● Quoted text
═══

Android is steadily going downhill, even using older Android version on 3 year old device. I wanted to install an application from "external source", so I downloaded it from F-Droid and tried using Total Commander to install it, like I did some time ago (I rarely install new apps though, especially ones from external sources). And guess what? Total Commander removed install functionality, because of risk from being removed from Google Play Store. Just great, now this makes TC less useful and requires me to use Google's own "Files" application, which I had replaced with Total Commander...
Not to mention how Google Play app UI has degraded: now half of app updates screen is taken up by unremovable banner asking me to enable automatic app updates, otherwise I might "lose your right to make legal claims".
Not sure what the future brings, but probably even more limitations. My next phone will probably be a "dumb phone", and all saved money I will spend on decent camera.
I've had good luck so far with GrapheneOS. I still have Google Play but it only has normal app permissions, and it's in its own user profile that stays off unless I need to use an app that uses Google Play. I can install from external sources just fine, including the built in browser. Google Play Store is also an external source with Graphene's setup.
For years the first thing I do is install LineageOS (I only buy devices they support) and everything is remarkable stable, in terms of not crashing and usability. Most of my apps come from Fdroid.

═══

● Supplied data
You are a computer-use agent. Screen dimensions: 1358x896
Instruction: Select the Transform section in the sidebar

═══

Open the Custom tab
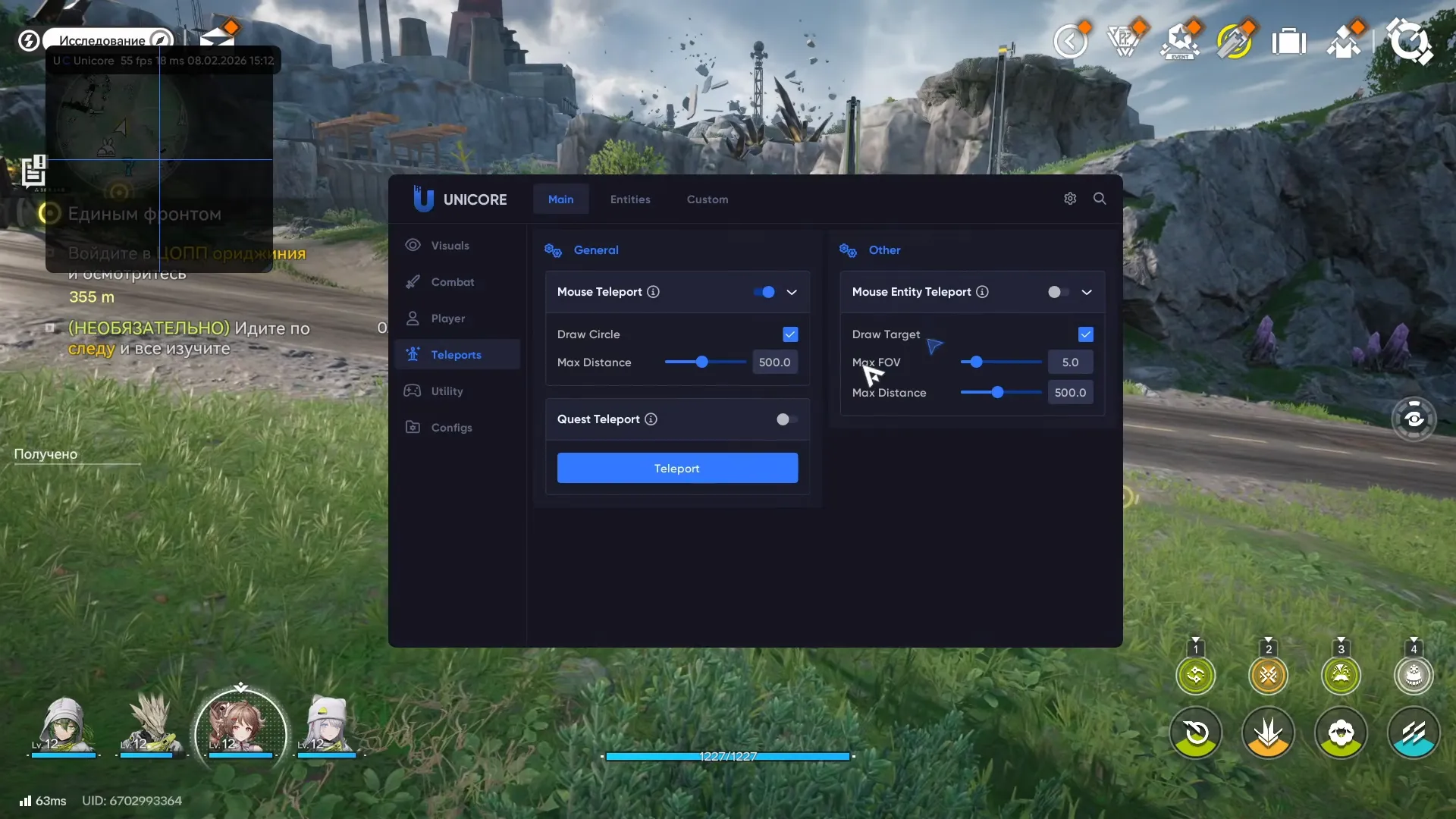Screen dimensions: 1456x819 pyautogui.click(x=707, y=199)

═══

● Required work
- 1) Based on the Android posts, decide whether each statement agrees with the text, answering yes or no and quoting the words that settle it: (a) Total Commander dropped its install feature; (b) under the GrapheneOS setup, Google Play runs with full system permissions; (c) the LineageOS user gets most apps from Fdroid.
- 2) Transcribe the Android posts word for word, everything from "Not sure what" down to "on decent camera.".
The material has no connection to the Android posts.

● Answers to the exercises
- 1)
(a) Yes: "Total Commander removed install functionality, because of risk from being removed from Google Play Store."
(b) No: "I still have Google Play but it only has normal app permissions"
(c) Yes: "Most of my apps come from Fdroid."

- 2)
Not sure what the future brings, but probably even more limitations. My next phone will probably be a "dumb phone", and all saved money I will spend on decent camera.